Sobre o segundo ponto. Um assunto que foi muito discutido nessa edição foram as cidades do futuro. Em um painel sobre a nova tecnologia de trânsito, Iain Macbeth da cia de tânsito de Londres, Susan Zielinski da SMART e Andrew Salzberg, da Uber, a conectividade aparece como a próxima infraestrutura que vamos ver no trânsito. Sistemas de informação, com foco no usuário vão unificar a inteligência das empresas ligadas ao trânsito e da indústria de carros, gerando otimização de fluxos, impedindo acidentes e gerando uma lógica de trânsito onde ninguém vai aonde quer, por onde quer, da forma que quer. A decisão de um vai ter que se encaixar no que é melhor para todos. Além das iniciativas de tornar todos os carros compartilháveis, carros autônomos aprendem com outros carros e tomam decisões com base em todo o contexto. Na internet, um grande impacto no contexto veio do painel The Next Three Billion People on Social. Iniciativas somadas, como do Facebook (internet.org), do Google com o projeto Loon e tantas iniciativas locais das comunidades, vão quebrar as barreiras da conectividade no mundo e teremos a possibilidade de interagir com novas 3 bilhões pessoas na internet pela primeira vez. Até 2017, 69% da população mundial terá acesso a 3G. Isso significa que a rede vai ter 3 bilhões de novos produtores de conteúdo, 3 bilhões de novos amigos para nos conectar, 3 bilhões de novos consumidores para seguir as marcas, 3 bilhões de pessoas para incluir em plataformas colaborativas etc. A internet unificará o planeta todo. Todos estaremos juntos. Só que não.

Sobre o terceiro ponto. Todos nós já vimos filmes sobre viagens espaciais e temos visto notícias sobre missões a Marte, mas você sabe o quão difícil é para chegar a Marte? A Mars One é uma cia que tem um plano para estabelecer um assentamento humano permanente em Marte. Em vez de tentar trazer de volta tripulações, a Mars One planeja enviar equipes a cada ano. Barreiras como o custo da missão ­ 6 bilhões de dólares que, segundo o CEO e Co­Fundador da Mars One, Bas Lansdorp, não será o problema, pois a mídia da missão terá a rentabilidade equivalente a oito jogos olímpicos. A infraestrutura também não será problema. Segundo Bas, toda a tecnologia para ocupar Marte já existe. A maior barreira para a missão é outra. É encontrar o grupo de 4 pessoas que, juntas e sem mais ninguém, irão, durante 3 anos, fazer a primeira ocupação humana no novo planeta, até que a próxima equipe chegue. Bas prevê muita dificuldade em encontrar um grupo harmônico e que consiga conviver por 3 anos juntos, sem se matar. A barreira é de relacionamento. Em um outro painel, sobre amizade de humanos com robôs, Jim Lawton, da Rethink Roboticas, e Karen Kerr, da GE admitiram que, por mais que avancem na inteligência artificial dessas máquinas, a ciência ainda está muito longe de entender qual é e como fazer a inteligência que gera o sentimento de amizade.

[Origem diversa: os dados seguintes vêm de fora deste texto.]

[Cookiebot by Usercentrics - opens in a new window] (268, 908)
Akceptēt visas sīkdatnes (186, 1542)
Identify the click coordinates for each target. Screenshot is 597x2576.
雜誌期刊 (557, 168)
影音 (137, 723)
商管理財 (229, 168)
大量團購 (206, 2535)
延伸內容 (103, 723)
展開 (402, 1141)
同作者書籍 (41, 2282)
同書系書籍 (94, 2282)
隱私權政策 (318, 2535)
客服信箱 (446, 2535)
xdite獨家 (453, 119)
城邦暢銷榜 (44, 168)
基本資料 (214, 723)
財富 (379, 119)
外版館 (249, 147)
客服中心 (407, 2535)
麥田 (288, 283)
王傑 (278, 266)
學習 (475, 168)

Nós não chegaremos a Marte porque ainda não descobrimos a essência por de trás dos relacionamentos. Nós não chegaremos a Marte porque se fechados em um ambiente, ainda não encontramos o ponto onde convivemos com mais 3 pessoas por um longo período de tempo em paz e sem querer a morte. Nós não chegaremos em Marte ou, na verdade, nós não sairemos do mundo como o vemos, porque ainda não temos consciência do que são feitos os relacionamentos, para o que eles verdadeiramente servem e como usá­los de forma pacífica, significativa e confortável.

Nós não chegaremos a Marte com mais tecnologia. Não chegaremos a Marte com mais dinheiro. Se esses continuarem sendo o foco de tudo o que fazemos, estamos muito longe de chegar a Marte ou a qualquer outro lugar longe desse mundo que temos. É nos relacionamentos que está, afinal, o verdadeiro avanço da humanidade.